■ **Instructions for the task**:
Give back exactly the lines that start at the one containing "Where should I click to: Click the green" and run to the end of the material below, both ends included.

■ **Task data**:
◆ ◆ ◆ ◆
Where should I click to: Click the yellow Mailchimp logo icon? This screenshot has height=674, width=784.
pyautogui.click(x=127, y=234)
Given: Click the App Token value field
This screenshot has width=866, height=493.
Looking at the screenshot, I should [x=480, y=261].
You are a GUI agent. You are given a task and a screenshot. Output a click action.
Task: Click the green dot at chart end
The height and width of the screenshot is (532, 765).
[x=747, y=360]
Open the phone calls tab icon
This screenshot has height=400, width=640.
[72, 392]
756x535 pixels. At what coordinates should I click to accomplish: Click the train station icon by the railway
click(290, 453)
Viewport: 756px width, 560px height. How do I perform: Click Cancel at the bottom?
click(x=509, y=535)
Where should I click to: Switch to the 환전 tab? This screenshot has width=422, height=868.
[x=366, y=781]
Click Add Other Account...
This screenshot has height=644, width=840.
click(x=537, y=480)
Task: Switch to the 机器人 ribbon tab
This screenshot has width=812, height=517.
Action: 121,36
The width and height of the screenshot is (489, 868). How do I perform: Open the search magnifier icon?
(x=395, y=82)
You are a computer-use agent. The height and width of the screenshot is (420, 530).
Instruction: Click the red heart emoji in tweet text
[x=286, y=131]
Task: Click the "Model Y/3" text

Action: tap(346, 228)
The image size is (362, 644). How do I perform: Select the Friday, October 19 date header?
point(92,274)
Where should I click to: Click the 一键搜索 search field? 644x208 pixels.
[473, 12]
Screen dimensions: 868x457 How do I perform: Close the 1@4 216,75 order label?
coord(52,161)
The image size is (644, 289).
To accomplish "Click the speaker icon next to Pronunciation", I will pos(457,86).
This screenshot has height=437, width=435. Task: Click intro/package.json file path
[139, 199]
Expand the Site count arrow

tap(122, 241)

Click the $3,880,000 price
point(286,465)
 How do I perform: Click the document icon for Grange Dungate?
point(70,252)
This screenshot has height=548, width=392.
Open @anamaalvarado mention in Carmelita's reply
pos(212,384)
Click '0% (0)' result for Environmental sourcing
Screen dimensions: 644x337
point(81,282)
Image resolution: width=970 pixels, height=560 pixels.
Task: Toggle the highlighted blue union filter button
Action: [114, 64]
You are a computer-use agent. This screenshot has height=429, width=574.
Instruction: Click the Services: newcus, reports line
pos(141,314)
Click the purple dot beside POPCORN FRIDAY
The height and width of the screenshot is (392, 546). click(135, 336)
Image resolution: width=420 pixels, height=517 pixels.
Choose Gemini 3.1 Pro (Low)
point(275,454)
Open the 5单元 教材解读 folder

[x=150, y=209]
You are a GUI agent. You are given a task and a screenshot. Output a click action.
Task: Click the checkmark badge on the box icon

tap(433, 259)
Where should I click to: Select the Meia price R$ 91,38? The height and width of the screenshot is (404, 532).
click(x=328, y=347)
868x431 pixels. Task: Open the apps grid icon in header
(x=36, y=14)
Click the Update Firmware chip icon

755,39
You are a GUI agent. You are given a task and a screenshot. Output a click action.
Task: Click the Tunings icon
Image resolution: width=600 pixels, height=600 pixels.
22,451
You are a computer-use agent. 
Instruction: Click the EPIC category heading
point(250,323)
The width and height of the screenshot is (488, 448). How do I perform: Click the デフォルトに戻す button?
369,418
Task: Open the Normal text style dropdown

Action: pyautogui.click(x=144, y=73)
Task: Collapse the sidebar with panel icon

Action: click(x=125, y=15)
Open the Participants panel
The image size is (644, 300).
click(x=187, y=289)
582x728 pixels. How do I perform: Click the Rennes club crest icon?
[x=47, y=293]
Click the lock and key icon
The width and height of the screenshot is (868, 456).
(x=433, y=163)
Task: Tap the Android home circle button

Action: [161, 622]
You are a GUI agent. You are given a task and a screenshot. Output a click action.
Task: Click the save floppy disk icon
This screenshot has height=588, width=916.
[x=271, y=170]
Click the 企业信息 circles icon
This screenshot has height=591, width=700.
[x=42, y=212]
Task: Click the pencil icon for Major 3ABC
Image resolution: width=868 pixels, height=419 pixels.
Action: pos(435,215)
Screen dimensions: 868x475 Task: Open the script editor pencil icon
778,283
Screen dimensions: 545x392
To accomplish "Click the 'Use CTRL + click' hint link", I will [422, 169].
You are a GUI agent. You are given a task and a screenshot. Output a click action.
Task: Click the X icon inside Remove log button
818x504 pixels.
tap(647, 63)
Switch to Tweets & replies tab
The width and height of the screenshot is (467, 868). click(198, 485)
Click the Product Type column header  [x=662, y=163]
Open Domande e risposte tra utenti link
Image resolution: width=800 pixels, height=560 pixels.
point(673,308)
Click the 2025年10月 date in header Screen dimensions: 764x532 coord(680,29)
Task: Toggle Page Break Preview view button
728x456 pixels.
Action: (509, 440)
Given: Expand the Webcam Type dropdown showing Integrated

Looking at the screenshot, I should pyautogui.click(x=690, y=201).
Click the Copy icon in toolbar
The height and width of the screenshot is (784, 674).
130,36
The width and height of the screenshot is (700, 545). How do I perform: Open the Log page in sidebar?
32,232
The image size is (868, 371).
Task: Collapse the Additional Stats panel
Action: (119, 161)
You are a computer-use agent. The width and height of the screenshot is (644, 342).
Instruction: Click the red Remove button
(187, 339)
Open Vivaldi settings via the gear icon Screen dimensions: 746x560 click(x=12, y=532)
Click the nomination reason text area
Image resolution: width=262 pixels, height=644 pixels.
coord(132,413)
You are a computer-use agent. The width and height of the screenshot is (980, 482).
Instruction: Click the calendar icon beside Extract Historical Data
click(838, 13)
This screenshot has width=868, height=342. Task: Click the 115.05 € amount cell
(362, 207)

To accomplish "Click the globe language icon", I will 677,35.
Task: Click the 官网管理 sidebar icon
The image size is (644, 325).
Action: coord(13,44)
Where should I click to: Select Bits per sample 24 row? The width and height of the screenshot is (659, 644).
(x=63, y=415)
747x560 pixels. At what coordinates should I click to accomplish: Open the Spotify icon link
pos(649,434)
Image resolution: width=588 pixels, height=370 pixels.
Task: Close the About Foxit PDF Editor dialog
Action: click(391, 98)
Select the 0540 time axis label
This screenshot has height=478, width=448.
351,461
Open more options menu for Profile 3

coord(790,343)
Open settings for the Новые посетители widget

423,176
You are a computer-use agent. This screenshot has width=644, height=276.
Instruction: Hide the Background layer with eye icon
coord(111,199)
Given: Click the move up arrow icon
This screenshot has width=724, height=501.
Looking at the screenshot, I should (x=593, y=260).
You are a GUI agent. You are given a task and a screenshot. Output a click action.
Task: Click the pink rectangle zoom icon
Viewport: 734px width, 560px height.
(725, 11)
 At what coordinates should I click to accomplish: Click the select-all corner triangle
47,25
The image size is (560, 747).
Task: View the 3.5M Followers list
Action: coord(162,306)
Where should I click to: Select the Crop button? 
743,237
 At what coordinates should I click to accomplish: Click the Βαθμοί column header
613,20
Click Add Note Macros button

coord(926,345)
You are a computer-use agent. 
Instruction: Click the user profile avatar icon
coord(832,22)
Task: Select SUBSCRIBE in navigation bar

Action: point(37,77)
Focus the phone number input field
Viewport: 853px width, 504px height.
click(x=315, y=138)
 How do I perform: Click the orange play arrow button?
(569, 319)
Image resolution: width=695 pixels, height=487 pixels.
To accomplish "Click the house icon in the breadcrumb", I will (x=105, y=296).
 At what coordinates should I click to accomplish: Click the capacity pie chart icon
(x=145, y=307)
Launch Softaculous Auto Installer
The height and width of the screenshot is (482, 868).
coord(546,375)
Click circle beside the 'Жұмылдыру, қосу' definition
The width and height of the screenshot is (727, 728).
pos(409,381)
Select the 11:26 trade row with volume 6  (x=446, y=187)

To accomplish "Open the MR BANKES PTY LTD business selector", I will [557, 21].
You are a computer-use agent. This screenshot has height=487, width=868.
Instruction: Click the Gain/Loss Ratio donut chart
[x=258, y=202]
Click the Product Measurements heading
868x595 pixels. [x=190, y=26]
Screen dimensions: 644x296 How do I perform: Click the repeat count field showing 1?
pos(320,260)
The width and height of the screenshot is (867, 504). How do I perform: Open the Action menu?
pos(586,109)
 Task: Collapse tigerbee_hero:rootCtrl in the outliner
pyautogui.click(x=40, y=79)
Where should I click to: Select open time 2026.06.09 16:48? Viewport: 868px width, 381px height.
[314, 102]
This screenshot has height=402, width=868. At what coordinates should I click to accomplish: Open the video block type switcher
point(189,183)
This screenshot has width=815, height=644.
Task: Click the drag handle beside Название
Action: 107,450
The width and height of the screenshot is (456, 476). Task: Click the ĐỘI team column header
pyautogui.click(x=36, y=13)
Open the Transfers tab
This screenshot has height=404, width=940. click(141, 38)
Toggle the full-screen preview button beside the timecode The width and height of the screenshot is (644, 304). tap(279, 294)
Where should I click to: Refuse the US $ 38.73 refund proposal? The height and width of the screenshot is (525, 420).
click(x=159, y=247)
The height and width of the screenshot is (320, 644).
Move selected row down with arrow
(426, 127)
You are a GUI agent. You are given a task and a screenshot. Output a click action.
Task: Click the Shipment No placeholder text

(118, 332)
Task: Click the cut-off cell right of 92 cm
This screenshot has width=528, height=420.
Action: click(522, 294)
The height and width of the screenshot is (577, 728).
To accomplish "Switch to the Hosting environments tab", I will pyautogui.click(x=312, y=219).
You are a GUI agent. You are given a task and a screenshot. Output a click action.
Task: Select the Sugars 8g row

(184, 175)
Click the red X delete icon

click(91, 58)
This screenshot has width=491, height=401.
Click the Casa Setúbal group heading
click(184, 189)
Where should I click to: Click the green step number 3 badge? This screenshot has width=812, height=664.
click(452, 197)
◆ ◆ ◆ ◆
■ **Answer box**:
Where should I click to: Click the green step number 3 badge? This screenshot has width=812, height=664.
click(452, 197)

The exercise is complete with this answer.